The new clinic will double dental service capacity at the center and make it possible to expand its general dentistry education and new pediatric specialty residency programs.

The renovated facility will have a dozen areas for dental surgery. The six dental surgery areas at the main clinic will be converted into medical exam rooms.

The second floor of the new facility will be used for dental and administrative offices, while Mina Pharmacy will move into the first floor.

The project will add a computer and job training classroom and a large commercial kitchen, where the organization will host food demonstrations, nutrition classes and economic development programs.

The center also will offer ophthalmology services and have space designated for micro-enterprise activities such as a women’s sewing project, Sturdevant said.

"Most importantly, we would like to hire a few people to help create a place for neighbors to gather, talk stories, share food, celebrate cultures and build the community," Sturdevant said.

Kokua Kalihi Valley purchased the building in 1997. It was built in 1954.

It had used it for offices and storage until last year.

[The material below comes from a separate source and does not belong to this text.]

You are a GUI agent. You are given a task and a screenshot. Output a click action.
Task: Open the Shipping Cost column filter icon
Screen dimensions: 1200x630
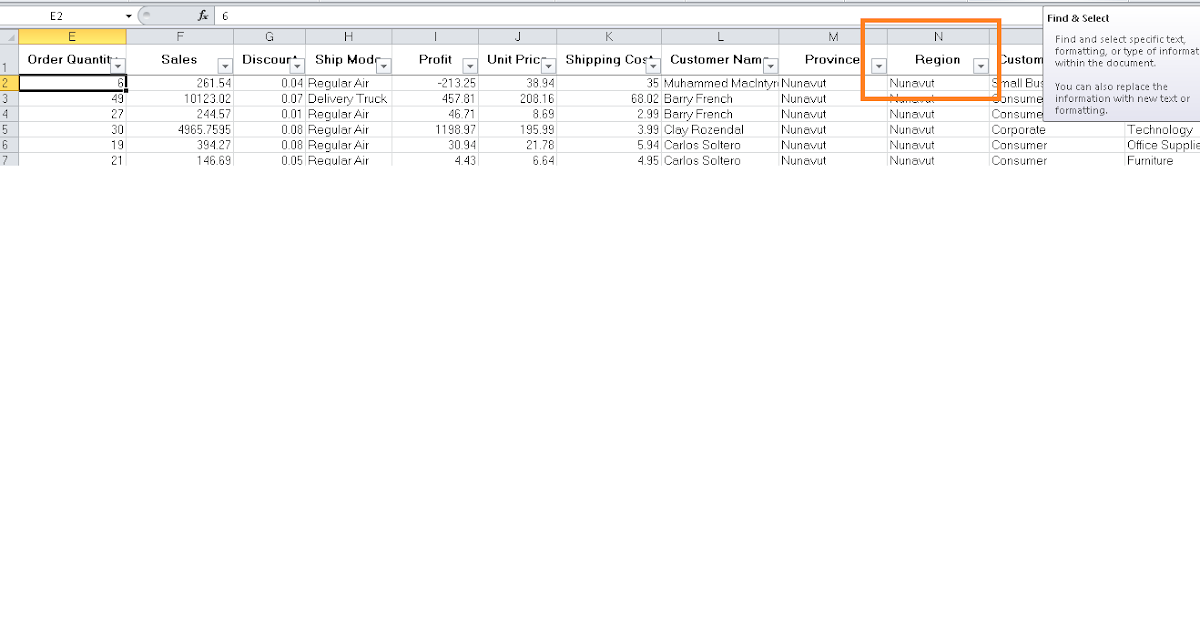click(653, 67)
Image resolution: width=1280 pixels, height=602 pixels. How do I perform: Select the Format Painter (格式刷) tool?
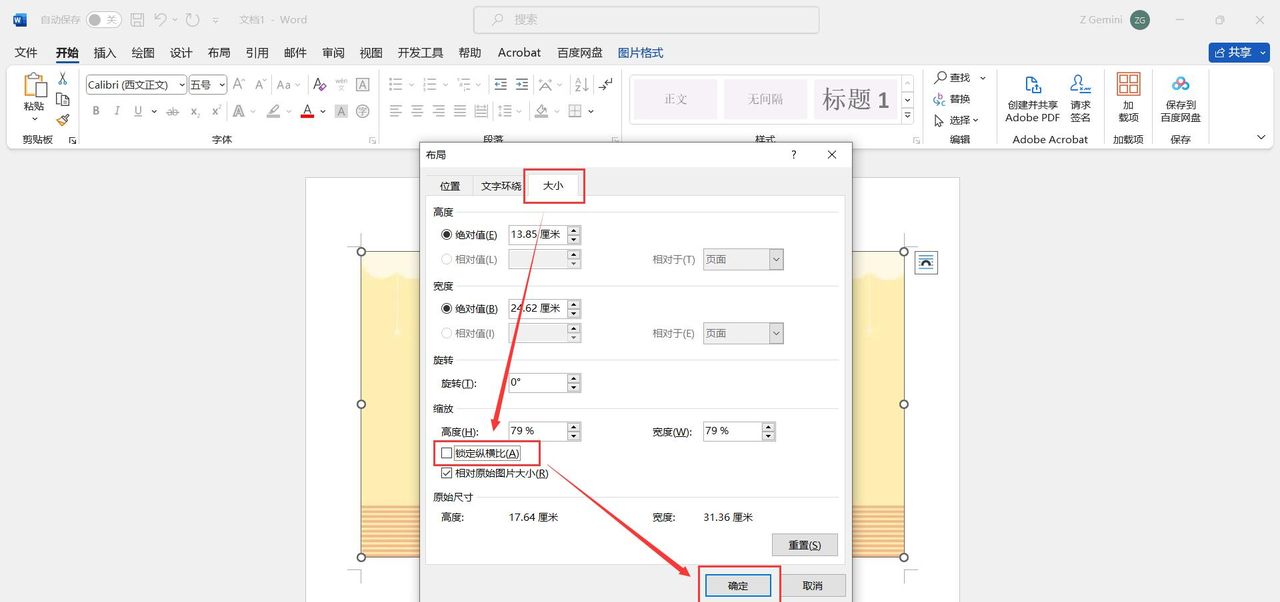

The project will fix major roof leaks, extensive termite damage, deteriorating plumbing and outdated electrical systems, as well as improve the site and parking area.

The nonprofit Kokua Kalihi Valley was established in 1972 to promote healing and reconciliation in the community. It has eight locations in Kalihi Valley, with services that include medical, dental, behavioral health, maternal and child health, counseling and preventive health, elderly and youth activities, transportation and interpretive services, and child-care and literacy activities.

The agency also is the caretaker of about 100 acres of land in the back of the valley, where it is restoring Hawaiian agricultural sites and creating community gardens.